__YOUR TASK__: Copy out each line of the listing below in which the string "Area" occurs.

__EXERCISE MATERIAL__:
..........

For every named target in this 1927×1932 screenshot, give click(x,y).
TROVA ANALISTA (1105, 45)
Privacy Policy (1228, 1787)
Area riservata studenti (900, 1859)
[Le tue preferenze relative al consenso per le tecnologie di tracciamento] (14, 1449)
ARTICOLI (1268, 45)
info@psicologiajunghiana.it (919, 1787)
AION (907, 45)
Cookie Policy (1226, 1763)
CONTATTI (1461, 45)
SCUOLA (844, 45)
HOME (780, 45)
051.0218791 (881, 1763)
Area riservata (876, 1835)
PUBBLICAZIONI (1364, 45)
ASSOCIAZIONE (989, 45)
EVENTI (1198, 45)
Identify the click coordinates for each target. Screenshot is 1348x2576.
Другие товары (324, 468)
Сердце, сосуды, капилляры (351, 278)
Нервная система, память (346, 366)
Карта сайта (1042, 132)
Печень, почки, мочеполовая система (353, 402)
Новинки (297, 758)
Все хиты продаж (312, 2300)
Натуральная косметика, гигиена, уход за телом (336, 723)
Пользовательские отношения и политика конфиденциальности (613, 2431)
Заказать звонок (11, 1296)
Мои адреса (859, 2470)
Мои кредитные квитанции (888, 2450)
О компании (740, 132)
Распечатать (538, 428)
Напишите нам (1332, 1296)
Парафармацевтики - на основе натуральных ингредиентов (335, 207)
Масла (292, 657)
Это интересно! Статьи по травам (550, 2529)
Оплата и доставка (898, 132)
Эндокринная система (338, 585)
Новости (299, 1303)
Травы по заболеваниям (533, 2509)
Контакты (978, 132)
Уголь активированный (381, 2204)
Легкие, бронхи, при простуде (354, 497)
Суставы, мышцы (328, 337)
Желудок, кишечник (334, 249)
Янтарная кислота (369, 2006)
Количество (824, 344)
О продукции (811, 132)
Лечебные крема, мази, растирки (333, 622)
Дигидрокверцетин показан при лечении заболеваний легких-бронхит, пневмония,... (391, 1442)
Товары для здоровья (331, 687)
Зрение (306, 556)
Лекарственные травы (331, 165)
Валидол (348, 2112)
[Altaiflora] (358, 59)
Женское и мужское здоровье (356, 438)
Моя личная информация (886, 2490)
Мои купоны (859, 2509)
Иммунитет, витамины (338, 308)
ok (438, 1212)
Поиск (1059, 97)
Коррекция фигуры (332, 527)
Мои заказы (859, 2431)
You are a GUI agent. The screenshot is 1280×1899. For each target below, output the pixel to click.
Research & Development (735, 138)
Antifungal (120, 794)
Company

..........

__RESPONSE__:
Area riservata studenti (900, 1859)
Area riservata (876, 1835)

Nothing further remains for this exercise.